The popularity of the Bouquet romance took off in the 1980s, with the books selling like hot cakes. Covers played a crucial role in this and became increasingly explicit and over the top. Picture a blond, half-naked Adonis in a passionate embrace with a beautiful woman. The effect is to maximize the cliché image of the active, dominant man and the passive, submissive woman.
Joanna Lindsey, one of the best-known authors of that period, made frequent use of covers featuring passionate clinches. The illustrations were done by Elaine Duillo, who introduced the world to the Italian model Fabio Lanzoni. He went on to feature on hundreds of book covers and is thus inextricably linked to the genre. With Lanzoni as the figurehead, Bouquet romances became even more iconic.
Body as object
From paintings and sculptures, to objects and ceramics: the body has been endlessly depicted in art and design. That means objectification is always lurking around the corner. The problem with this is that the body is invariably presented in the form of a white woman. This image comes in turn from another dominant group, the heterosexual white male and the associated male gaze. As a result, the body loses all autonomy and agency and becomes virtually interchangeable.

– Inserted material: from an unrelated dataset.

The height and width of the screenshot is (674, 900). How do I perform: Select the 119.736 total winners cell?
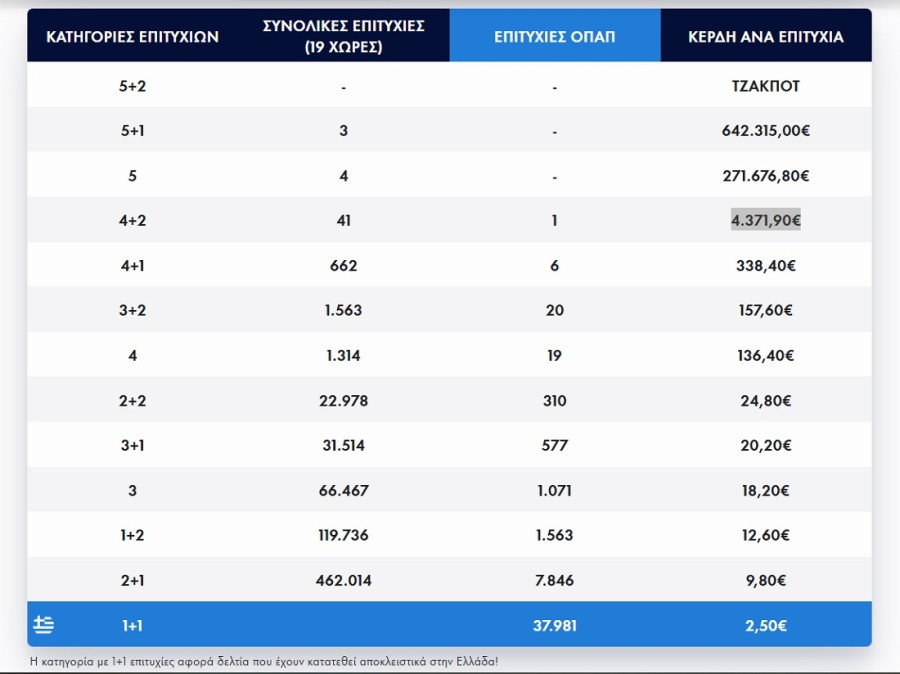tap(343, 535)
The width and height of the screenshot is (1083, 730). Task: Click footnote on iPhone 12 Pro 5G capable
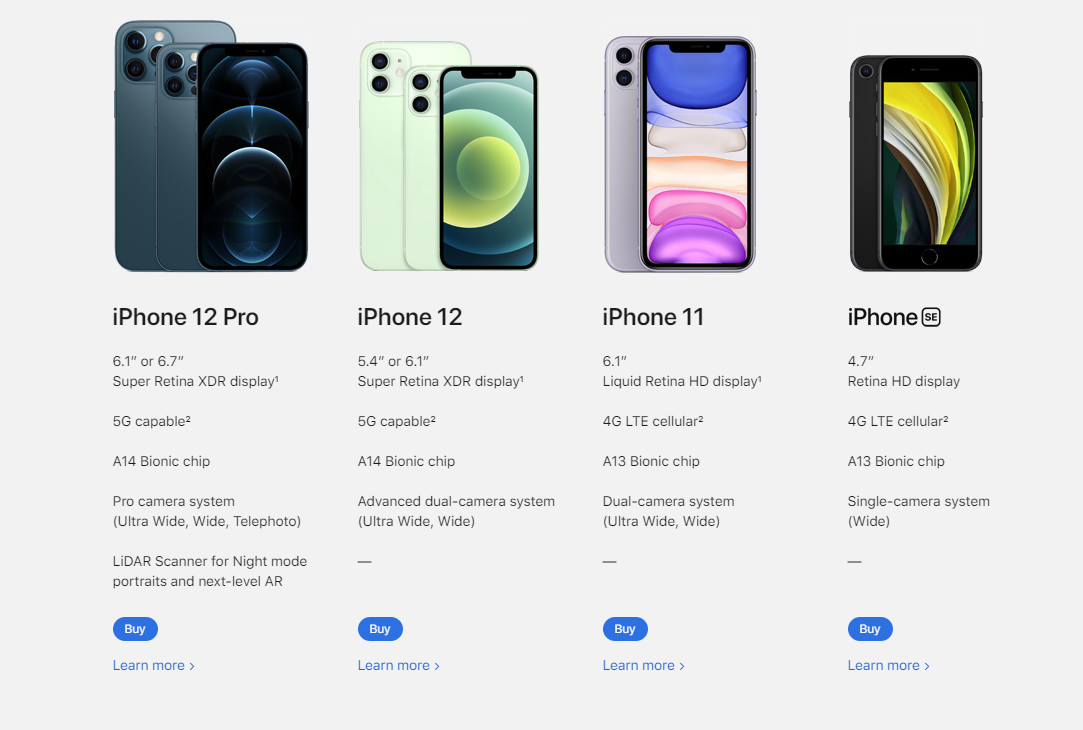(188, 419)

Fortunately, the Bouquet novel has undergone a transformation in recent years, in terms of both content and design. There are books, for instance, with interracial and same-gender relationships, written by authors from culturally and sexually diverse backgrounds. As for the heteronormative embrace on the cover, it too has been eagerly reclaimed by others.
Despite the increase in diversity, the body still functions as an object on book covers and in the world of art and design. One intended for the viewer to enjoy beauty and to satisfy sexual desires and passions. But now also to open our eyes to other possibilities, needs and desires.